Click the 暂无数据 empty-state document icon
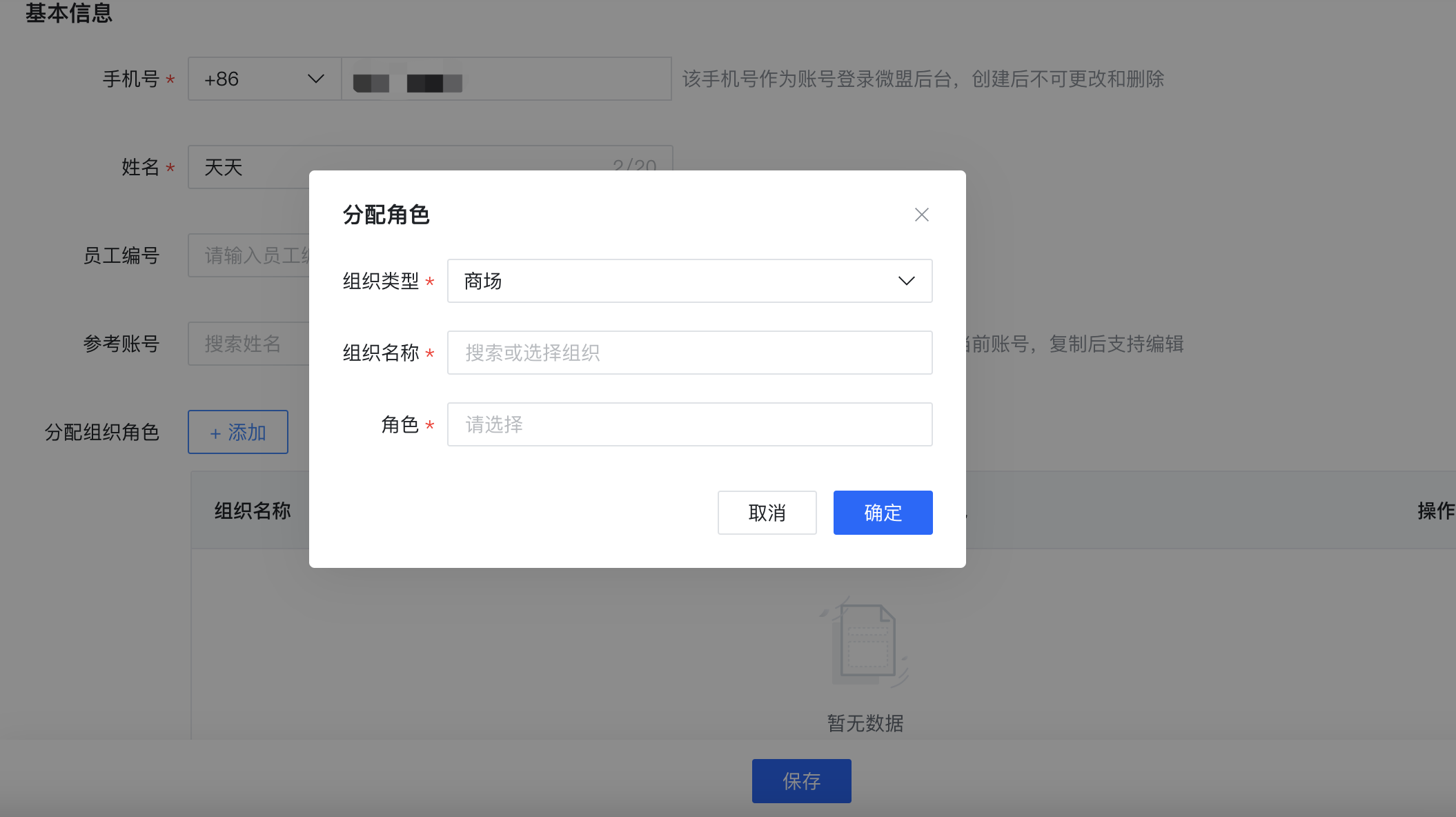Viewport: 1456px width, 817px height. pos(864,642)
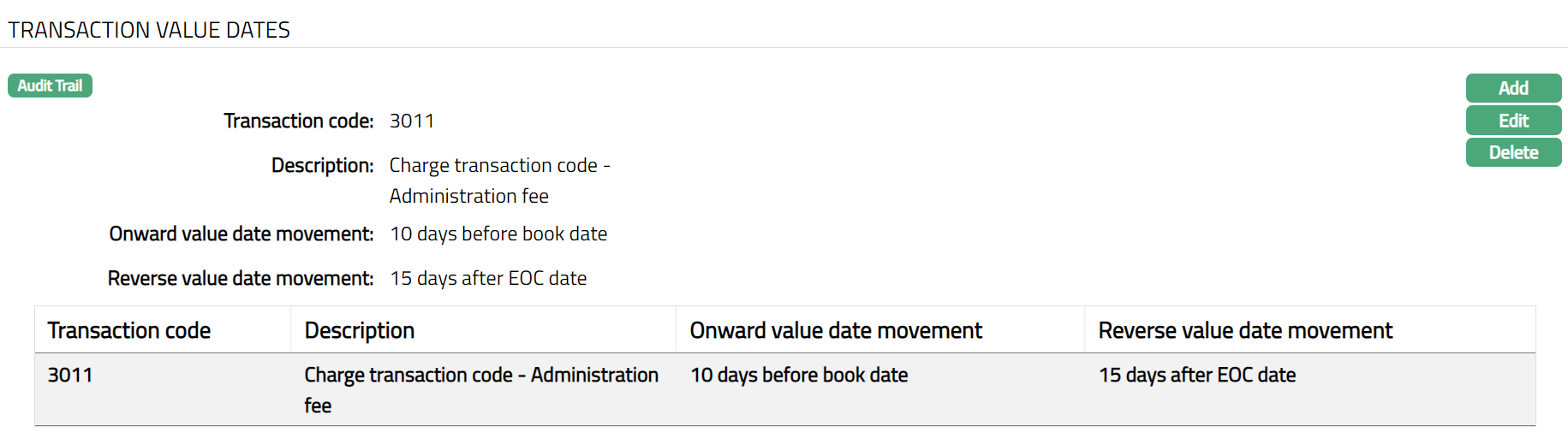Click the 3011 value beside Transaction code label

point(412,121)
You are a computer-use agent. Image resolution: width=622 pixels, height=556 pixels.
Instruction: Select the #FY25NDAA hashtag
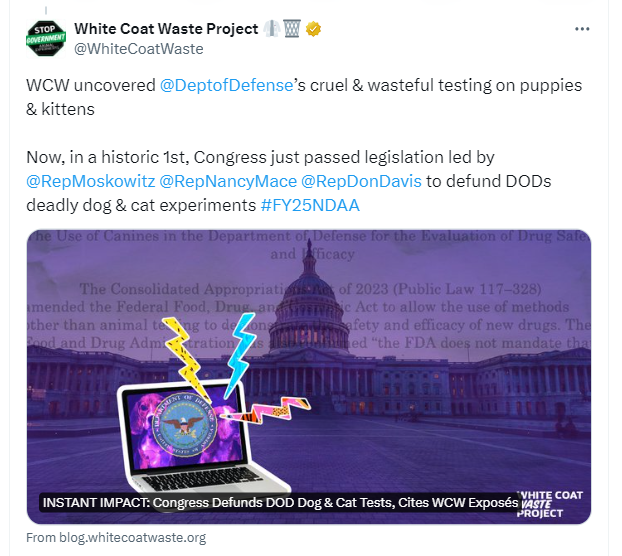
--
**Exercise details**
Keep the pictures out and write out the records exactly.

**Finished exercise**
Click the 暂无数据 empty-state document icon
Viewport: 1456px width, 817px height. pos(864,642)
Click the 3011 value beside Transaction code label

point(412,121)
You are a computer-use agent. Image resolution: width=622 pixels, height=556 pixels.
Instruction: Select the #FY25NDAA hashtag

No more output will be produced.